Cole: ‘Leading physicians is like herding cats’

Each week, as part of “Power Friday,” The Examiner profiles researchers, scientists and health care professionals who are making a difference in the everyday lives of Marylanders.

Dr. Enser Cole, chief of medical oncology at Saint Agnes Hospital, leads the International Early Lung Cancer Action Program at the hospital, which uses computed tomography scans to screen for early stages of lung cancer, the No. 1 cancer killer in America. The technology has allowed Cole and his team to find very early Stage 1 lung cancers, which hold much greater chances of being cured.

Tell me about the program and how you got into lung cancer.

For me this really started back in the mid-’70s when I was a fellow in oncology at Hopkins. At that time, people were trying to find out whether chest X-rays were an effective screening tool for lung cancer [and discovering they] are not.

It became a mantra in every textbook and every teaching session that there was no effective screening for lung cancer.

Dr. Claudia Henschke at [Weill Medical College of Cornell University] really asked the question when CT scanning became available: We have a tool that is 1,000 times more sensitive than a chest X-ray. Maybe this is the answer.

In that time period there was no screening for lung cancer?

No, and really the way we screen for lung cancer would be as though you as a patient came to me to be screened for breast cancer and I told you when you see blood on your bra or your breast is so big it won’t fit in your bra then you should come to me and we will see if you have a breast cancer.

Nowadays if I told you that, you would tell me I was woefully out of date.

The way we currently screen for lung cancer is we wait until you start coughing up blood or got short of breath or have pain in your chest or start losing weight. Most patients who present with [these] symptoms have stages three and four, which many times are not curable.

What Claudia Henschke did was to start screening smokers with CT scans. …

The problem with any screening trial is picking out the cancer from all the noise.

Is there more noise with the CT scan?

Yes in some ways. If you look at breast cancer mammography for example, in the United States if 100 women go in and get a mammogram routinely, 14 percent of them will be called back for some sort of extra studies. Most of those people don’t have breast cancer, but something is seen on the scan that requires additional views.

Mammography is like finding black dots on gray sheets, and CT is more like finding black dots on white sheets — but we find an awful lot of black dots that are not all tumors.

The beauty of what [the Lung Cancer Action Program] has done is to develop a treatment algorithm that gives you a set of rules to say how do we deal with these nodules.
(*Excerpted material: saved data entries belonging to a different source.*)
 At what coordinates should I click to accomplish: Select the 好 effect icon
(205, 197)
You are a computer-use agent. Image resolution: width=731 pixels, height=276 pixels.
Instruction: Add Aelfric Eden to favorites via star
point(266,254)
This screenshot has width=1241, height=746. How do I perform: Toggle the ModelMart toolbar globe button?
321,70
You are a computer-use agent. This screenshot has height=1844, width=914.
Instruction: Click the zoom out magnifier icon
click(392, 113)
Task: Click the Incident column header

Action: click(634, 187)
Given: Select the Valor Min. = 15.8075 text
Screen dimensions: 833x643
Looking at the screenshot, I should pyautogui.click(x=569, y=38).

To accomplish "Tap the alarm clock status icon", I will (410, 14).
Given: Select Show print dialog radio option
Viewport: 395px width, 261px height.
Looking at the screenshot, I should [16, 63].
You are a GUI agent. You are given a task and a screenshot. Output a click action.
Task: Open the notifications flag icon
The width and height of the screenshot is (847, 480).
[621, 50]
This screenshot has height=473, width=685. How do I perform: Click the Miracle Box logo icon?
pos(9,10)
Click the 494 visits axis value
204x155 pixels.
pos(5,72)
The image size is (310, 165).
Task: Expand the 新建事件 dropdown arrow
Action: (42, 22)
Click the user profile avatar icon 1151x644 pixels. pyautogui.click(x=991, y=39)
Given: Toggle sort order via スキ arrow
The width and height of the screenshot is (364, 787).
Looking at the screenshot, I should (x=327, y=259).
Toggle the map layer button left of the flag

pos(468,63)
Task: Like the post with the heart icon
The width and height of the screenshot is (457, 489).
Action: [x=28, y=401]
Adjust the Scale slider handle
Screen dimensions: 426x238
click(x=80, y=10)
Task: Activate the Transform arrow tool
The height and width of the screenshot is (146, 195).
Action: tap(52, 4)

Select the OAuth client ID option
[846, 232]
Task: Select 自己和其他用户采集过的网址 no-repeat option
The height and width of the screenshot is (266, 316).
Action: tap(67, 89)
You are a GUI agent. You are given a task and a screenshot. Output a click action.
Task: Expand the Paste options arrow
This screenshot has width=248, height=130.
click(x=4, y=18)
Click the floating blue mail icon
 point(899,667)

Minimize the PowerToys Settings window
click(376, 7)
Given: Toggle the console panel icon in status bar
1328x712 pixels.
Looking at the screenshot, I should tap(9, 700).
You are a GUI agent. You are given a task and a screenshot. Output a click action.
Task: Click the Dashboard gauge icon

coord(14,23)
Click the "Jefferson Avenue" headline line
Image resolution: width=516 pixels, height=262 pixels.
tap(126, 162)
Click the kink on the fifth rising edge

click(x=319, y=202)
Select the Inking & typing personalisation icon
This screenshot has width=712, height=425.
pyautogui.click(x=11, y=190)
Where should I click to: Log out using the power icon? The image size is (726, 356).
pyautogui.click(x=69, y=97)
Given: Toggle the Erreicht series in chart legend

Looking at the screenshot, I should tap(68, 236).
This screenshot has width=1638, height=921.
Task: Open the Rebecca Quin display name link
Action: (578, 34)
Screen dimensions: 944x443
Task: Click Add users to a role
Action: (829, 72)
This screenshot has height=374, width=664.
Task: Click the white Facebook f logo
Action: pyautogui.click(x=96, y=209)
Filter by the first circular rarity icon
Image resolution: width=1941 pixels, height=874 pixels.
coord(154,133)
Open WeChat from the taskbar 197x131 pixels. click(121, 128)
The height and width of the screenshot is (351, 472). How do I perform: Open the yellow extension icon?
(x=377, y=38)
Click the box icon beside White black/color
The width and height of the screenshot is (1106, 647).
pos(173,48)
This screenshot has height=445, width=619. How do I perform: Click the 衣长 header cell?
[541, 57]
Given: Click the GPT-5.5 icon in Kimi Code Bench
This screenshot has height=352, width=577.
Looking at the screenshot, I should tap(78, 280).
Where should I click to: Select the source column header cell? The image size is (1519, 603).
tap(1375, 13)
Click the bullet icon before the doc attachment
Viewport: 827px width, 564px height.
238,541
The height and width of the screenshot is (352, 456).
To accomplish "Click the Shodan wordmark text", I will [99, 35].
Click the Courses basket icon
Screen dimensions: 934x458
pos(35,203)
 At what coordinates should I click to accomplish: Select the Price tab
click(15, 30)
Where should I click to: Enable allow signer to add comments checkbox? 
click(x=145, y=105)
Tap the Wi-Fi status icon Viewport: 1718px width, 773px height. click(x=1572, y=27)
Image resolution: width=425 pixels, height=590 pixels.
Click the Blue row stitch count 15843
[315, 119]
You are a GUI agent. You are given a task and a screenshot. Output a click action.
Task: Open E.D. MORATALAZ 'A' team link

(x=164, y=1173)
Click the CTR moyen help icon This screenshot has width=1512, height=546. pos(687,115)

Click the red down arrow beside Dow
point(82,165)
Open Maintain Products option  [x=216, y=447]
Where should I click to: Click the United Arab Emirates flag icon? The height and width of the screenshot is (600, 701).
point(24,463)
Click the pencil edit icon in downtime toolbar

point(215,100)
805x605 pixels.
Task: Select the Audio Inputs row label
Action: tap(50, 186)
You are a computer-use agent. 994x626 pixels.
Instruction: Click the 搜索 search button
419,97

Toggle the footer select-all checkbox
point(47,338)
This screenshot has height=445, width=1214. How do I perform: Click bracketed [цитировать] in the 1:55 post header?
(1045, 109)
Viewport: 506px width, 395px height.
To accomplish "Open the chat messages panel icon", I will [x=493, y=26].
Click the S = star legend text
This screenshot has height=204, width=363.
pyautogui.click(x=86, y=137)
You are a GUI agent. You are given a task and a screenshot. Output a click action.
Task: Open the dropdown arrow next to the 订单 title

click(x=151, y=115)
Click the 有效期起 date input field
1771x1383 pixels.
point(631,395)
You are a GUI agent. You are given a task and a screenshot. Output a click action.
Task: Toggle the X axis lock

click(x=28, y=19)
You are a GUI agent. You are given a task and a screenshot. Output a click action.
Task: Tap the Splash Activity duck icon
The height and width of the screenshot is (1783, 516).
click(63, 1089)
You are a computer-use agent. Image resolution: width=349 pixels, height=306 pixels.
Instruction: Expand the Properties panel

Will the technology get more accurate?

The simplest but most brilliant way to sort out nodules that are cancers from nodules that aren’t is growth over time. So we look at how quickly is it doubling in size. If it’s doubling quickly, it has a high chance of being a cancer.

One thing that has changed in the technology is we now have [positron emission tomography] scanning, which is a way of looking at whether the tissue there is metabolizing sugar at a higher rate, [which indicates it is a tumor].

How much does it cost?

Scans are about $300 to $400 apiece. Initially we subsidized it and charged only $75. We had a provision that patients that couldn’t afford that could get the scan for free.

More recently we have upped our charge to $150, and that was purely because this is a product of success. … The hospital was running out of funds to do this.

You mentioned some physicians don’t support this program. Why?

As other great philosophers of science have said, “Leading physicians is like herding cats.” New ideas, even new ideas that are pretty well backed up, aren’t going to be backed readily, especially if insurance companies aren’t pushing for them and there is no financial incentive.

The trial we did, a big deficiency in many people’s mind was it wasn’t a randomized controlled trial. They argue that since we haven’t done that, we haven’t proved a survival difference between the group who was screened and the group who wasn’t.

Can CT scans be used for other cancers?

No; as of yet we don’t know the answers to those. Those are tougher situations. Because of the nature of where they are, they don’t show up as well.

How do you handle working with patients with such a deadly disease?

Someone once taught me the frustration ratio. He was an engineer. He said your frustration in life is equal to your expectation divided by the reality.

You have to manage your expectations. You also have to reframe your expectations. If your expectation as a cancer doctor is that you are going to cure everybody, you are going to fail and you are going to be frustrated.

If it’s that this is a patient with potentially curable lung cancer but the chances are only 20 percent, so this may evolve into a case where I can help them but not cure them.

The other secret is never do it by yourself, always do it as a team.

Knowing what we know about lung cancer and smoking, why are people still smoking?

Considering how addictive this is, you know, I am avid anti-smoker but I have become much more forgiving to people for being smokers. I know how difficult it is for some of them to quit.

Smoking does a lot of good things for you, and that is an odd thing to hear. It really is a way of self-medicating if you have anxiety, depression, boredom. If it were benign, I would actually prescribe it for some people for psychiatric reasons.

But it isn’t. It is responsible for a third of all the cancers we see.